• DATASET RECORDS
>> begin

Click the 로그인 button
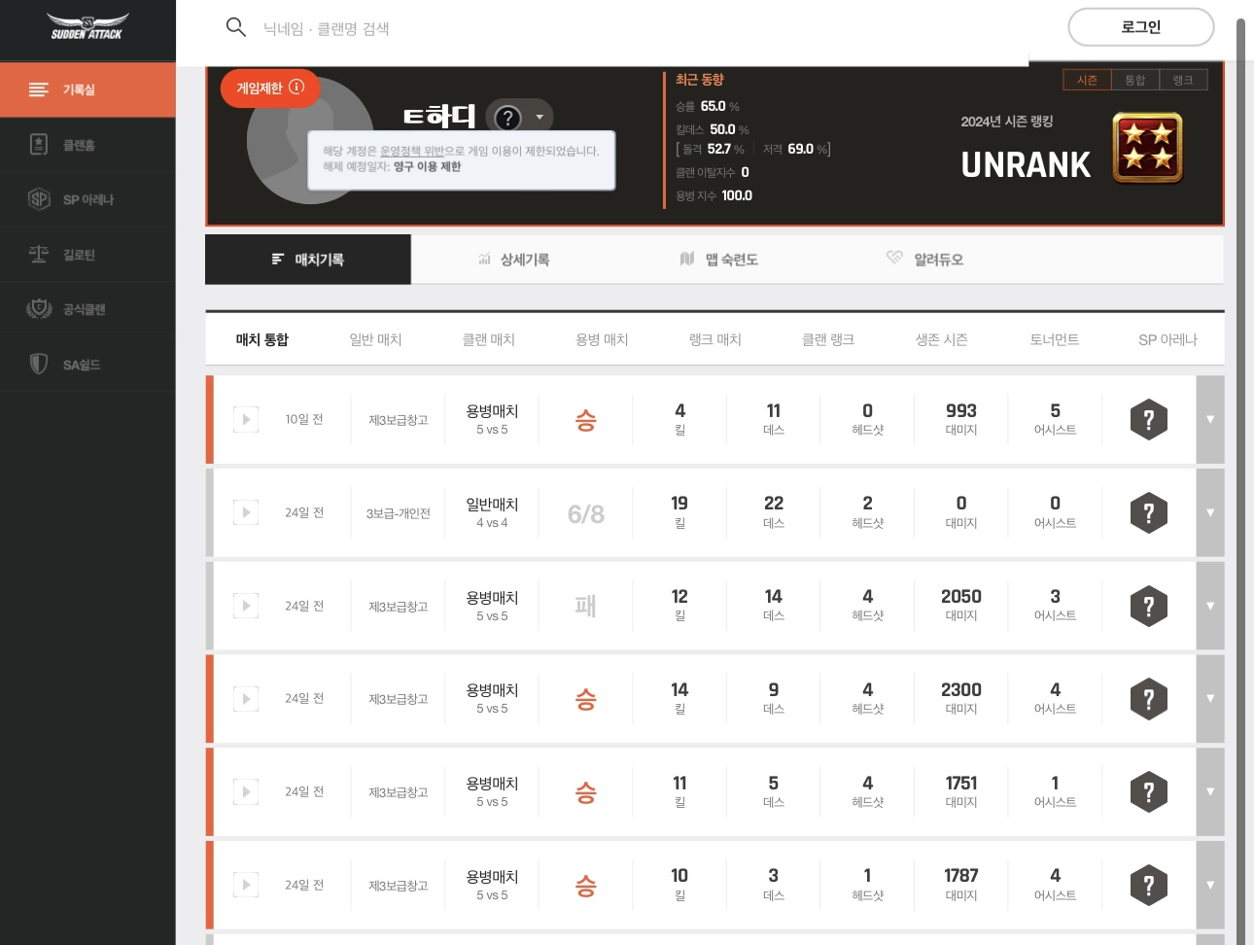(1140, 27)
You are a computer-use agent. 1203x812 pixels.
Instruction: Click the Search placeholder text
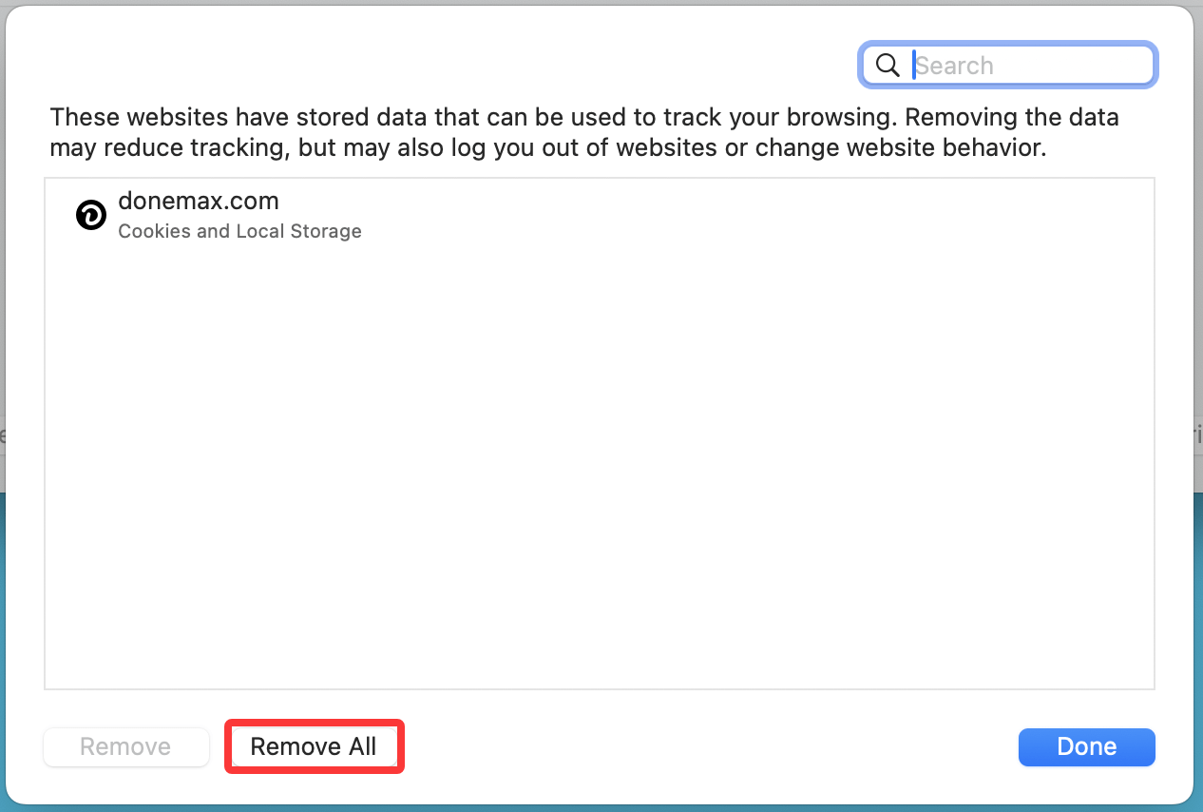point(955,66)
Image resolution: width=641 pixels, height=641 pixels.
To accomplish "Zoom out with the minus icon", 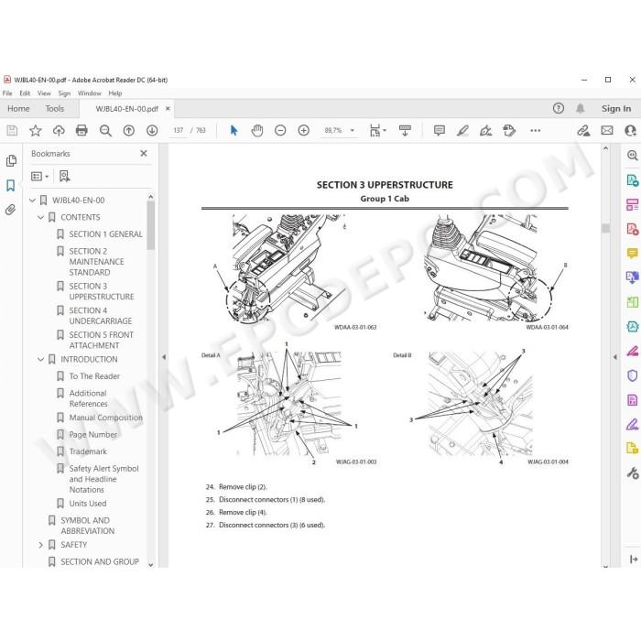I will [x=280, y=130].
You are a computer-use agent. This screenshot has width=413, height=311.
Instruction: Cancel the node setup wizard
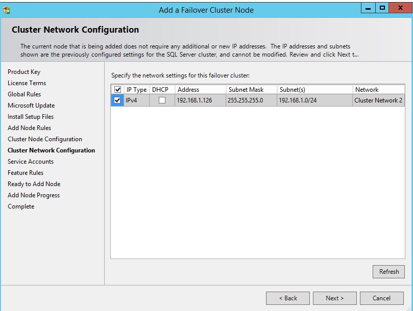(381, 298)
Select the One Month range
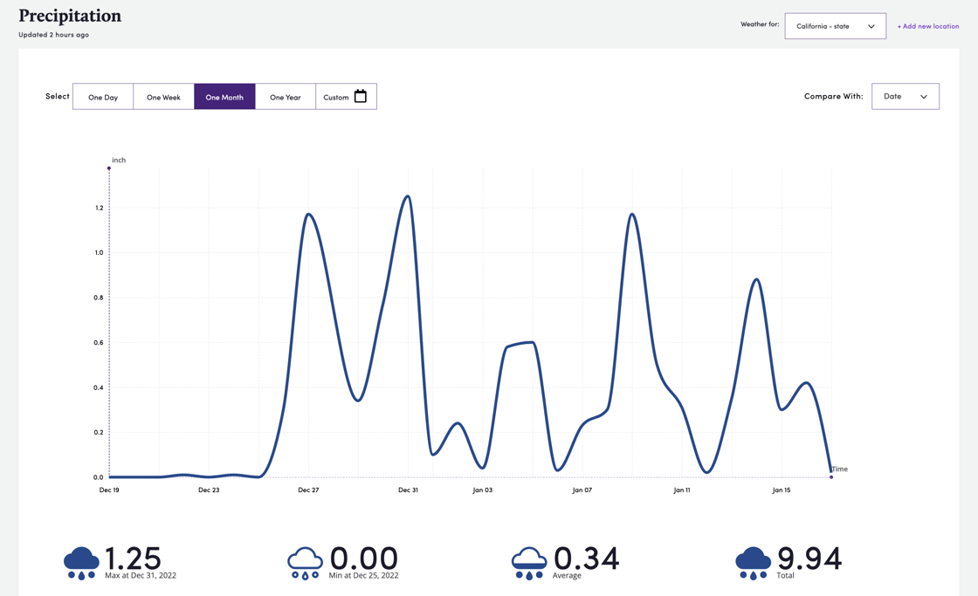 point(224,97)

>> end
>> begin

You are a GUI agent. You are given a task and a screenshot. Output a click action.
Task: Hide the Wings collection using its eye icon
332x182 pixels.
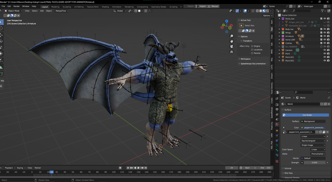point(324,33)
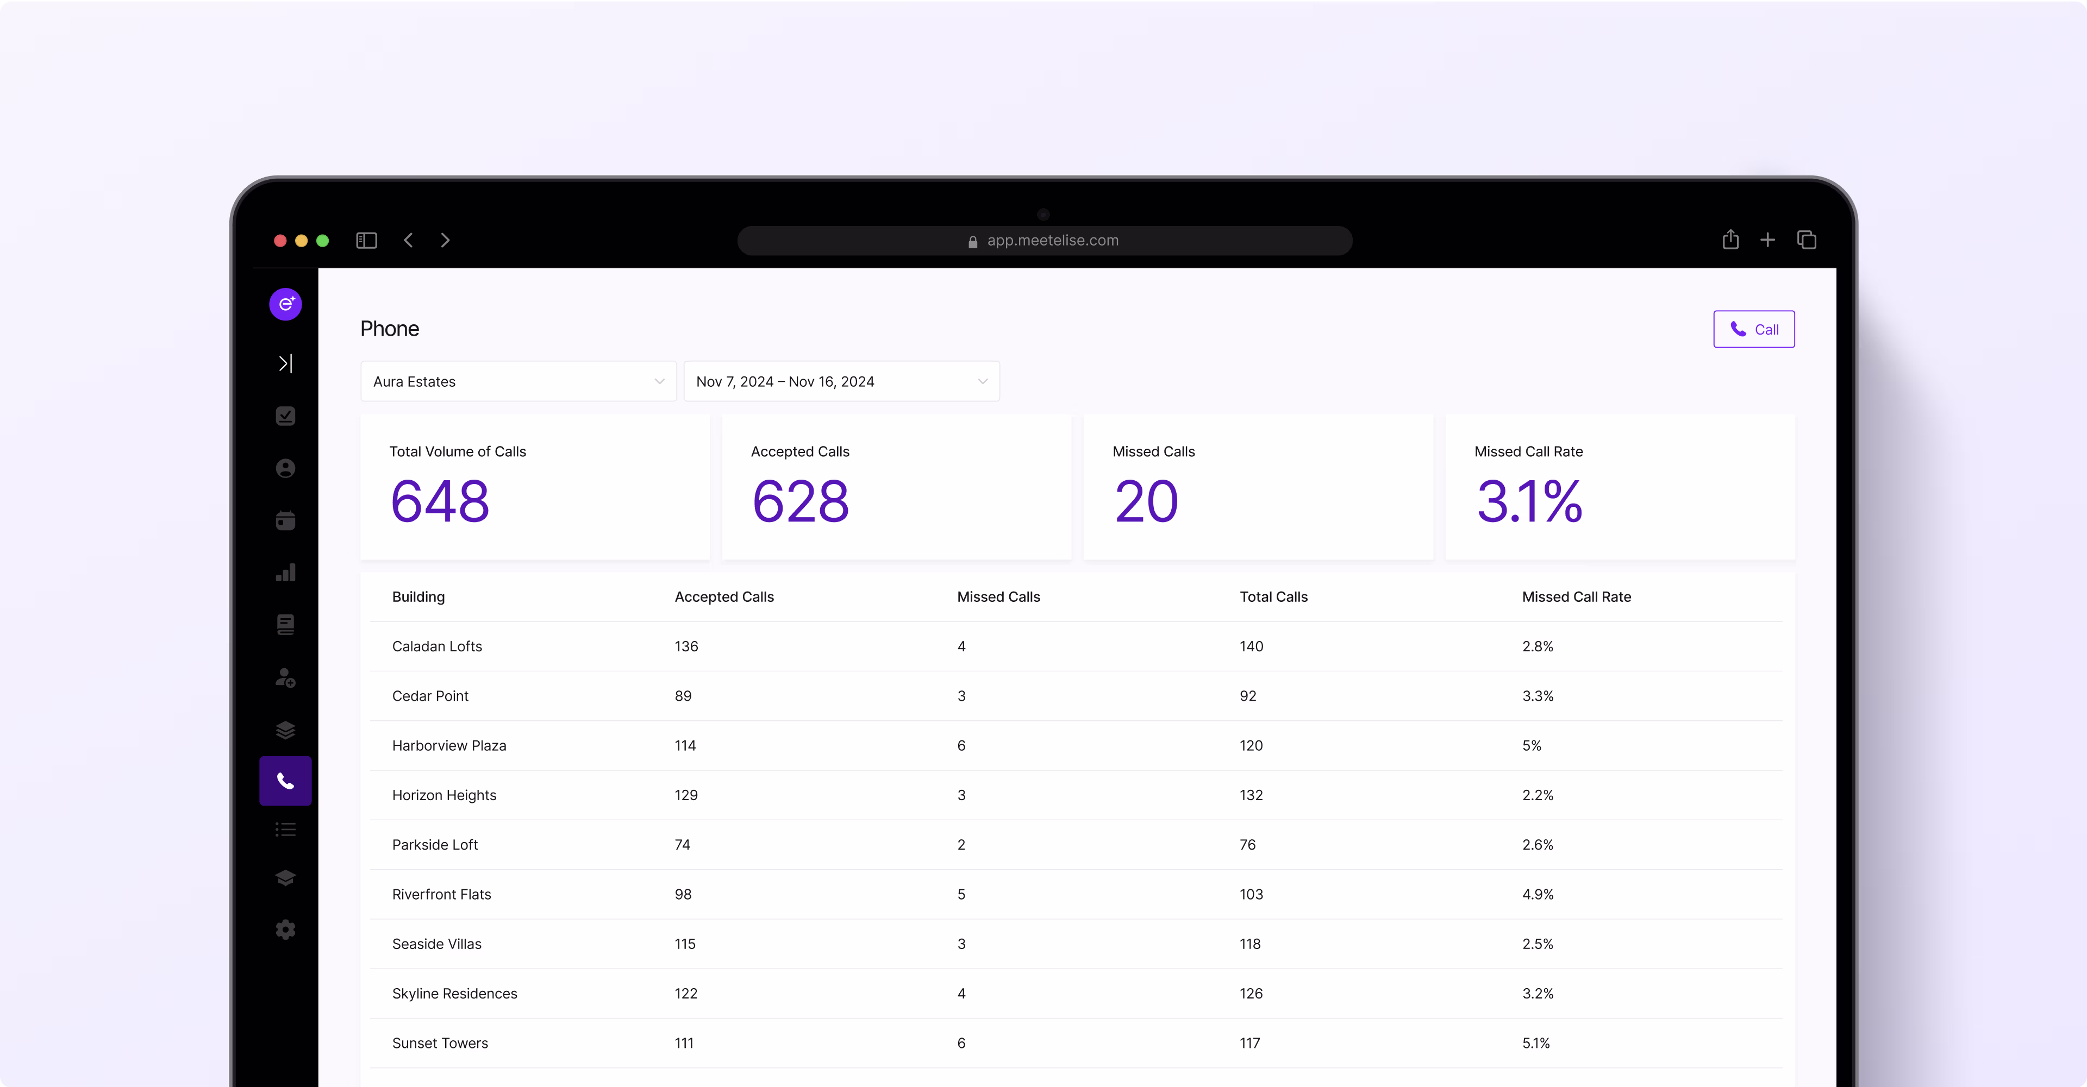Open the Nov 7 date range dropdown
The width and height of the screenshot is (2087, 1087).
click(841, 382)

>> end

• WRITTEN PROBLEM
Copy out everything from the line containing "You are a GUI" down to the line containing "click(841, 382)", both included, omitting the pictures.

• RESPONSE TO THE EXERCISE
You are a GUI agent. You are given a task and a screenshot. Output a click action.
Task: Hide the Wings collection using its eye icon
332x182 pixels.
point(324,33)
Open the Nov 7 date range dropdown
The width and height of the screenshot is (2087, 1087).
click(841, 382)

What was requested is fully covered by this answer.